◆ **ABOUT THIS TASK**
Note the line containing "Task: Open the RECENT NOTICES section heading"; from it through the last line below, give only those lines again, exactly, both ends included, skipping pictures.

◆ **Collected data**
== == ==
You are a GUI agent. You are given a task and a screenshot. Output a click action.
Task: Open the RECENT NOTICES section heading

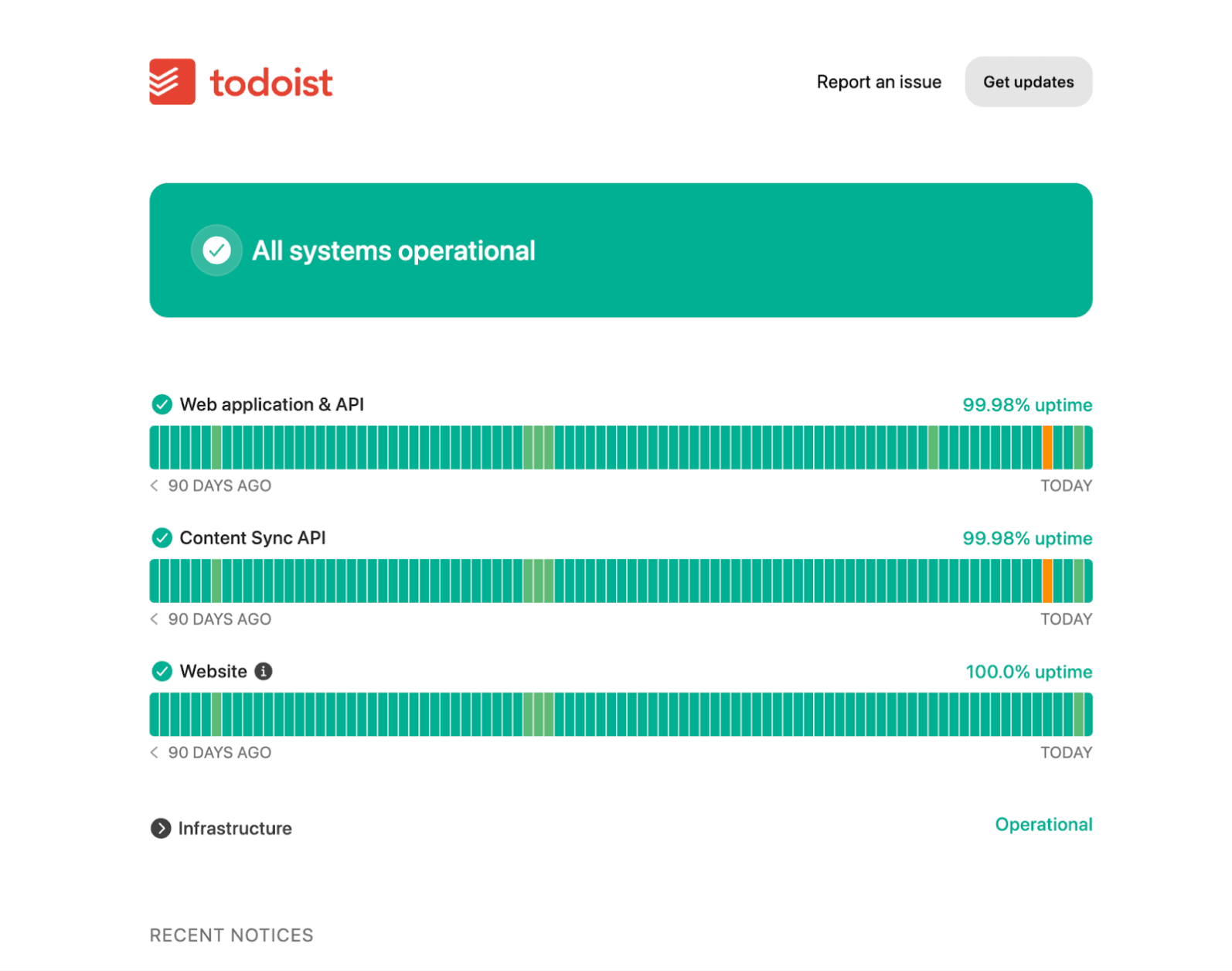(231, 935)
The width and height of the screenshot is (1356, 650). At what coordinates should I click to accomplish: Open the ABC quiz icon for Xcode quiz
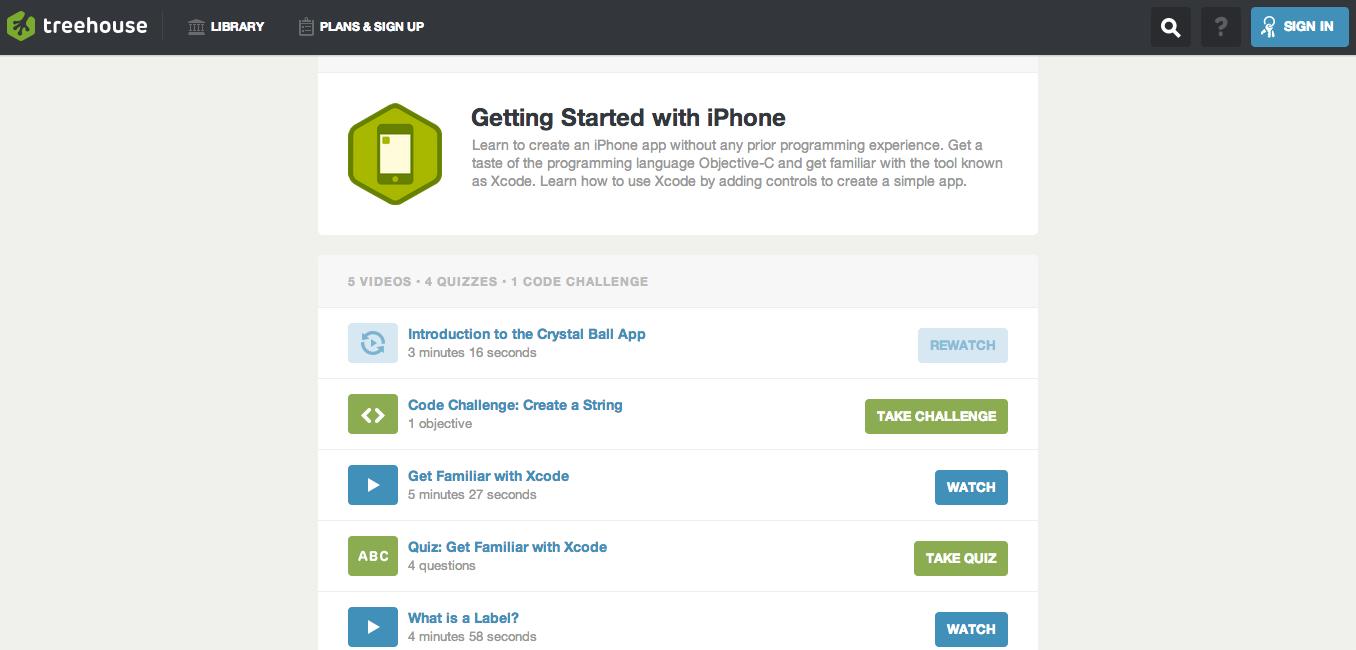point(373,557)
== == ==
◆ **YOUR RESPONSE**
Task: Open the RECENT NOTICES section heading

(231, 935)
The width and height of the screenshot is (1356, 650). At what coordinates should I click to accomplish: Open the ABC quiz icon for Xcode quiz
point(373,557)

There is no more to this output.